How to fix the Unix configuration nightmare

Matthew Arnison
January 2002

Unix is steadily evolving into something much easier to use. The trick is to find tools that make things more friendly, but fit in well with existing tools and are easier for people to take and use for new projects.

The Linux distributions and the BSD ports system are like this, taking an existing wealth of software and working with its quirks to streamline the installation and upgrading of applicaitons and system software.

GNU have done a lot of good work in standardising the compilation of software on different operating systems (automake and configure), parsing command line options (getopts), and internationalisation (gettext).

One this that's still a mess, however, is configuring applications

There are useful general trends, like putting system-wise configuration in /etc, and personal preferences in files beginning with . in your home folder.

However, there is a complete zoo of configuration file formats. Some use the old Windows .INI format. Others use simple variable assignments. And some use natural language style syntax.

Now a certain amount of diversity is healthy. But in this case it makes it a bit of a black art to build user-friendly and powerful configuration tools for all the software on a machine.

There have been various noble attempts.

Some popular packages, like apache and samba, have had point-and-click front-ends built for them. But each front-end works differently.

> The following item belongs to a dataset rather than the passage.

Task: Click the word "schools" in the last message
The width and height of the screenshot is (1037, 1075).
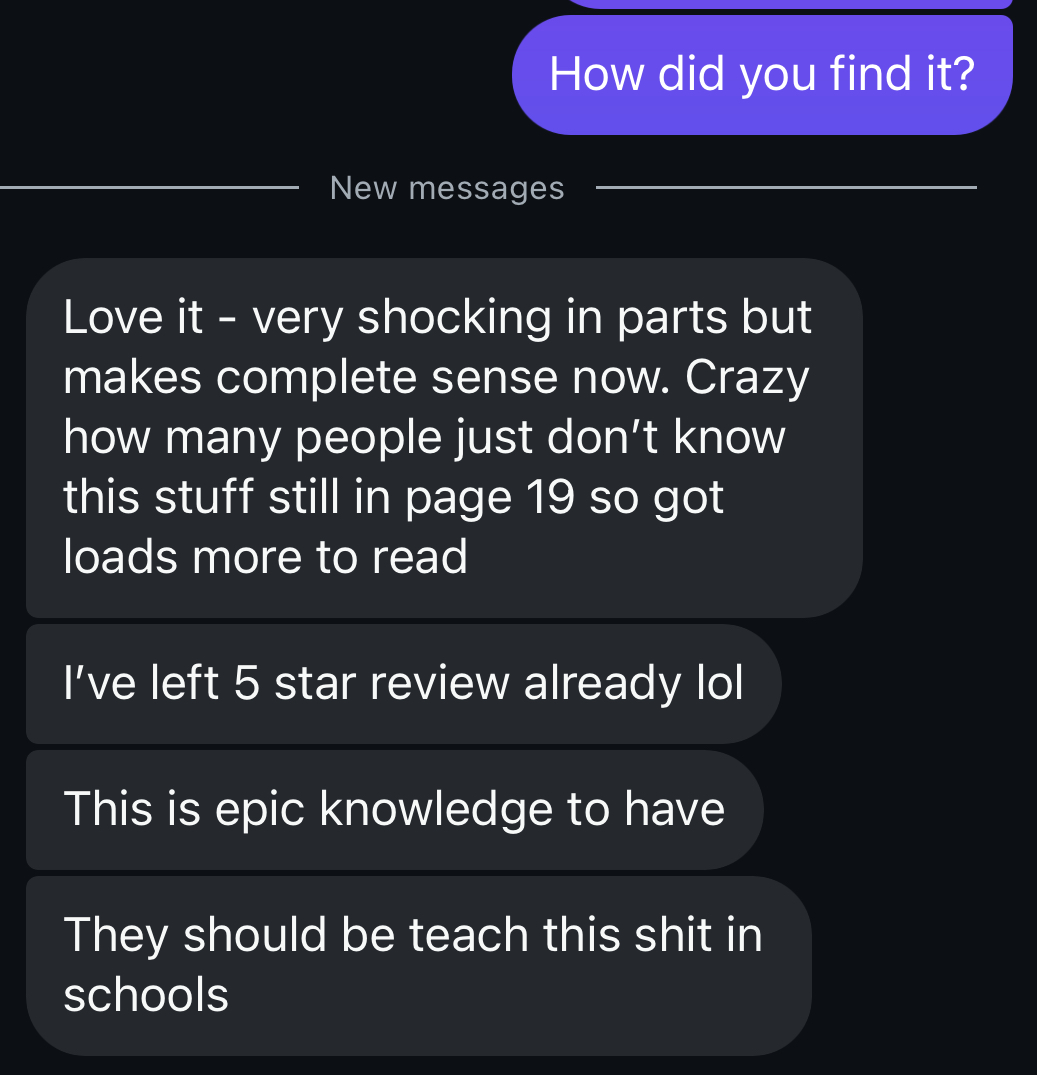Action: point(146,995)
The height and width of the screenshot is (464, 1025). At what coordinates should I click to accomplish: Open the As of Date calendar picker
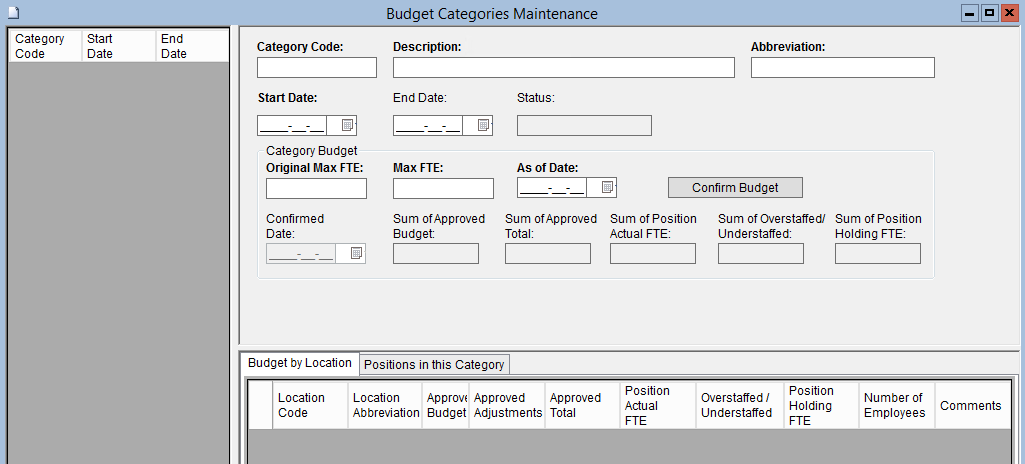click(607, 187)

Other packages, notably the linux kernel and Debian debconf, have a range of different interfaces depending on the user's taste, from a raw text file and vi, to a text-based menu system, to graphical point-and-click.

Another approach is to custom build a consistent set of front ends for a lot of different software configurations, such as the GNOME and KDE control panels, the linuxconf project, and dotfile.

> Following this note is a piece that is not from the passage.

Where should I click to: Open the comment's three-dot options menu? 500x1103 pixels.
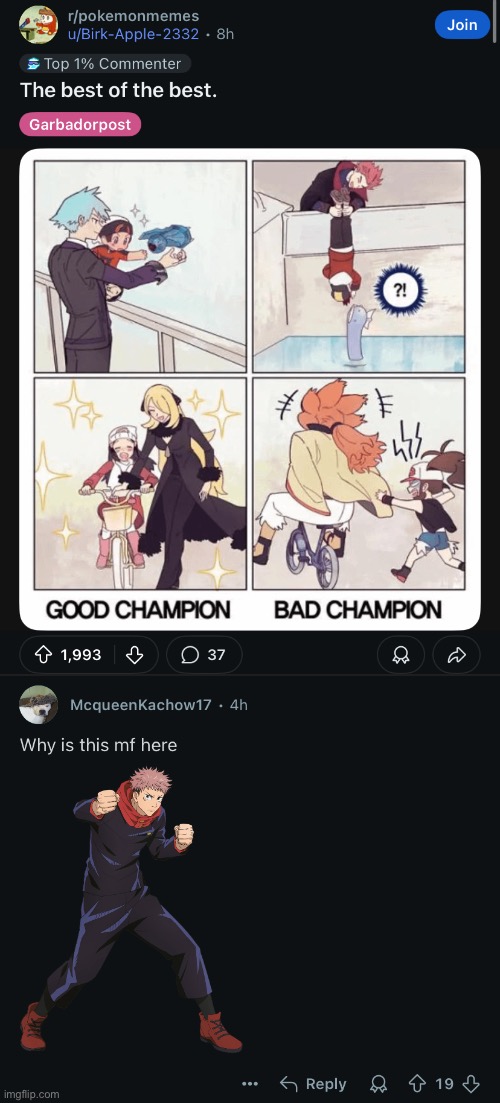(x=250, y=1083)
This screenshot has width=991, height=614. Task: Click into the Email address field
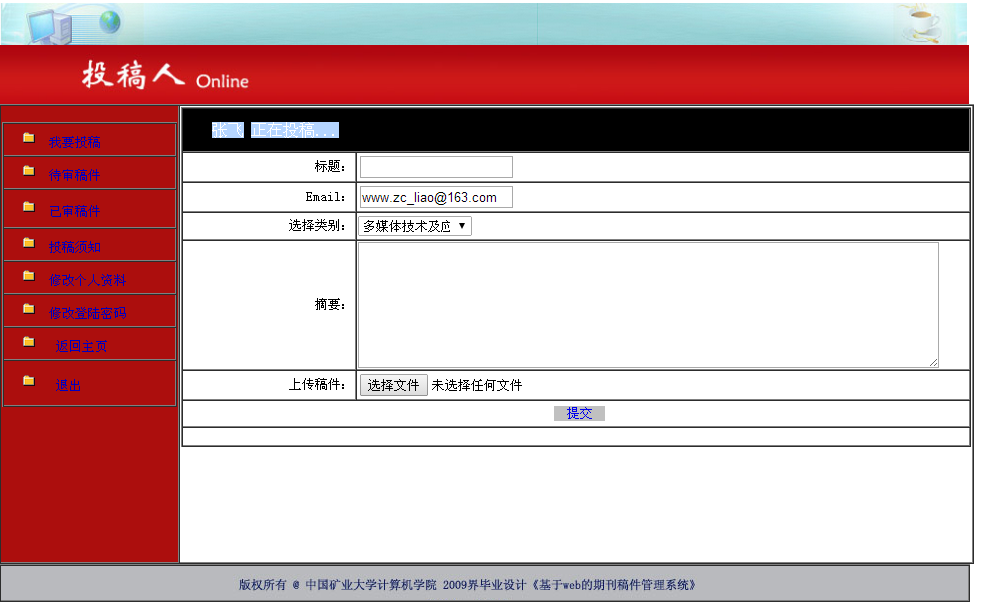click(436, 197)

I don't think I need to go into much detail as to what a mess the Windows registry is. It does provide a certain amount of power for graphical applications, but the text-level access is shoddy and cryptic, and a binary database seems to be an inherently unstable and inflexible way of storing data.

A new approach

All of the above efforts have made things better. But none of these projects have quite pulled off the kind of user-interface consistency that Windows and MacOS have.

But despite an apparent messy situation, I think that Unix may not be very far off from a workable solution.

Obviously it's possible - reports are that MacOS X has pulled off a very nice graphical front-end to Unix. However, that front-end is the bit they're keeping closed, so the other Unix systems are going to build need something free.

The solution I think lies in combining the best of the approaches I listed above. It's vital that it be somehting that can work with existing programs, but also is attractive to developers to incorporate into new versions and new projects. Without integration into the applications, it's always going to be a bit of a dodgy hack (see linuxconf) that makes it difficult to change the configuration file in a variety of ways.

Like previous successful Unix evolutions, it needs to plug into current technology in a way that gives something back to the developer pretty quickly, and make it easy and inviting to be used in both existing and new projects. Getting the developer involved is crucial for making sure the configuration manager keeps up to date with changes in the application, which I believe is a big part of the success of standards like gettext and configure.

It needs to accomodate diversity (the opposite of the One Registry approach, which I think will never fly on Unix). And it needs to be tenacious: it should be useful even with minimal information, but take good advantage of as much information as is given.

It needs to help both the user and the developer. It helps the developer by automating and cleaning up the their configuration handling and documentation. It helps the user by providing flexibility and consistency.

Here's an outline of how it might work:

With such a system Unix could go even further than Windows and Mac, providing the ease-of-use of graphical configuration, with the flexibility and security of remote text-based configuration, and the power of programmatic access to read and change configurations throughout the system.

If this seems like a good idea, then all we need is a team of programmers and documenters to write it. It seems like a lot of work, but with the right touch, and strategic initial energy, it would be something that attracted contributions from a lot of different angles.